_Text segment_.
Probably a dumb question, but I'd rather ask and save myself the trouble. Will it work to use any kerosene for forge welding? or does it have to be something specific?
I just got some Klean-Strip 1-K kerosene, it's supposed to have fewer impurities but IDK if that's good or bad.
Thanks!
 
Pretty much any clean hydrocarbon will work. Kleen-strip, Kerosene, Brake cleaner all work. You don't want anything with a low vapor pressure (making it easily ignited) like gasoline or such.
 
I used some really old diesel for a san mai test coupon that welded up nicely. Only a datapoint of one, but it was a successful one.
 
I made some damascus a few days ago using the kerosene and it worked great! nice clean solid welds.
I'll probably put up some photos in the "What's going on in your shop" thread when I'm done with the blade.
 
Forge welding using kerosene produces a carbon shell around the billet which is somewhat fragile. Pay close attention when pulling the billet from the forge; so as not to fracture the carbon shell.
 
Equally important is that once you start welding and drawing out, do not let the billet cool below around 1600°F before putting back in the forge.
Scale starts to form at lower temperatures and will cause laminating problems.

Dr. Batson and I forged a 400+ layer billet from O-1 in one continuous series of heats by never letting it drop below cherry red. Seven folds and about six heats per fold to weld and draw it out. IIRC, it took us about an hour-and-a-half to do the billet by hand. We quickly brushed it off before and after each heat. We only lightly fluxed it at each fold.

I've seen folks use kerosene for the pre-forging soak and never flux it again by keeping it hot all the time for each drawing session. Once they draw it out to three times the length they let cool, surface grind, cut and stack, tack weld with MIG or TIG, soak in kerosene again, and do the next series of heats to weld and draw again. Start with ten layers, draw and cut into three pieces, do a total of three draws and stacks and you have a 270 layer billet. Seven re-stacks will look like a tamahagane hada.

_Short exercise_.
Retype the forum thread on kerosene for forge welding word for word, from "Pretty much any" up to and including "gasoline or such.".

_Provided information_.
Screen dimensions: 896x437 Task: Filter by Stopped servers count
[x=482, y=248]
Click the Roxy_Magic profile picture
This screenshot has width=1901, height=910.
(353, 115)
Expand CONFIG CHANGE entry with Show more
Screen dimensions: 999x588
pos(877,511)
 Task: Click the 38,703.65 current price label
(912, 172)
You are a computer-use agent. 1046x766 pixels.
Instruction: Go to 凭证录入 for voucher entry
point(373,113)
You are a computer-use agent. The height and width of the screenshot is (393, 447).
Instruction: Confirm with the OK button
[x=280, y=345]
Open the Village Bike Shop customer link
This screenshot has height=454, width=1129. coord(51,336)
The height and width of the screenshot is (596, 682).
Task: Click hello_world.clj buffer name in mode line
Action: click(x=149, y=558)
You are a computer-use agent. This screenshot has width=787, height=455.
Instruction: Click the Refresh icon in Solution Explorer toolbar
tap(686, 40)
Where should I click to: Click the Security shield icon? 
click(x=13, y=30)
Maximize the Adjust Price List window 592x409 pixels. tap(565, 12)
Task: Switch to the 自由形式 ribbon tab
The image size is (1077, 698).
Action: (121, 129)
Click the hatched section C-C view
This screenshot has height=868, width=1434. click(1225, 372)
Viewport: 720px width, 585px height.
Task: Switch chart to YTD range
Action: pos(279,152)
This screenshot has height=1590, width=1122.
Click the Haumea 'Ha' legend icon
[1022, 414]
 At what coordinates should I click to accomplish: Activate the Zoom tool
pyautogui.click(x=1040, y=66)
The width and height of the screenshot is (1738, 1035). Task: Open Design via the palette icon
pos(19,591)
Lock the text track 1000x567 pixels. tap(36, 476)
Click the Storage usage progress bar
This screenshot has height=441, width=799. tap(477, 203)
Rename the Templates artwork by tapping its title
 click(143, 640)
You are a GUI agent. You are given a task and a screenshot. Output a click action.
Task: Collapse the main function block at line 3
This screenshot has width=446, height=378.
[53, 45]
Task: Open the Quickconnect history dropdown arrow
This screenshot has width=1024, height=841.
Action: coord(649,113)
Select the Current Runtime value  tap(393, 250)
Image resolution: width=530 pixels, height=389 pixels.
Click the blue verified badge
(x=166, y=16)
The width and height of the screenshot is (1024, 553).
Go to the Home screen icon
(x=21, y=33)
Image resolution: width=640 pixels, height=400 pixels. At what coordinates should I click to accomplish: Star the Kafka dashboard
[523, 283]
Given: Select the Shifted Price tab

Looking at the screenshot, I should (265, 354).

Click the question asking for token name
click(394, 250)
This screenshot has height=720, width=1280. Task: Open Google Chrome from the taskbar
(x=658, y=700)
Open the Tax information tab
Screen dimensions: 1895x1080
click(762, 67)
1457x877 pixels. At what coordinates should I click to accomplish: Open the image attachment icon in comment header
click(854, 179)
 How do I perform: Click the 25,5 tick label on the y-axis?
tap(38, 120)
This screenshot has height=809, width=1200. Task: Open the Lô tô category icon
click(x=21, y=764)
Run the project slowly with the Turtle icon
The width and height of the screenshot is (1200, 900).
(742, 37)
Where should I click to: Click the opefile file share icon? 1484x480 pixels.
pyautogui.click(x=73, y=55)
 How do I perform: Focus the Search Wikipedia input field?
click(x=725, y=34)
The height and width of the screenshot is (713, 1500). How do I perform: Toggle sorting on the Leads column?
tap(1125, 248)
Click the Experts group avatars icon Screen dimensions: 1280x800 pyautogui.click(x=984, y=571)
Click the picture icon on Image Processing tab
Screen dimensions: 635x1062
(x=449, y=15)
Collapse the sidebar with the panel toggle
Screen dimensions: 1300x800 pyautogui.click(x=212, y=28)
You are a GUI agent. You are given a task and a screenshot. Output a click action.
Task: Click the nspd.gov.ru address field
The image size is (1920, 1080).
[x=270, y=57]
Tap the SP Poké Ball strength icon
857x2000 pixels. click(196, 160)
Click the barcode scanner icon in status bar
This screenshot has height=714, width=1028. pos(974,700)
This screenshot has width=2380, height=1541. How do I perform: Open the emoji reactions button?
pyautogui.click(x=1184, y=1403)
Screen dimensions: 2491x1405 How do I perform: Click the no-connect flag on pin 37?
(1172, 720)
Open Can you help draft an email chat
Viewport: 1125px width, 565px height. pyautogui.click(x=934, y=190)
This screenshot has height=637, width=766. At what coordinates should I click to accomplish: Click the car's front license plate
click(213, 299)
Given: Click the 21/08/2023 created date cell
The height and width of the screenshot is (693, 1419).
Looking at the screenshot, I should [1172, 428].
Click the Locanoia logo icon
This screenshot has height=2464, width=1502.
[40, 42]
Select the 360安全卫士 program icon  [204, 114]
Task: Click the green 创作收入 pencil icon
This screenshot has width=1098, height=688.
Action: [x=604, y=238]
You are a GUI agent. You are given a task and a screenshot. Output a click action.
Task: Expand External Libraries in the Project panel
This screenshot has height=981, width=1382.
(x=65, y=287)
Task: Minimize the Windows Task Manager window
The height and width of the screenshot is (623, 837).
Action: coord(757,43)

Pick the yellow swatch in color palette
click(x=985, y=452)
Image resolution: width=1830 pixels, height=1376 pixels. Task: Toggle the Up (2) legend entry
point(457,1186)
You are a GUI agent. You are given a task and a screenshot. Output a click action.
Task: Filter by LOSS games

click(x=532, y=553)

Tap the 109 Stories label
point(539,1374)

_Response to this exercise_.
Pretty much any clean hydrocarbon will work. Kleen-strip, Kerosene, Brake cleaner all work. You don't want anything with a low vapor pressure (making it easily ignited) like gasoline or such.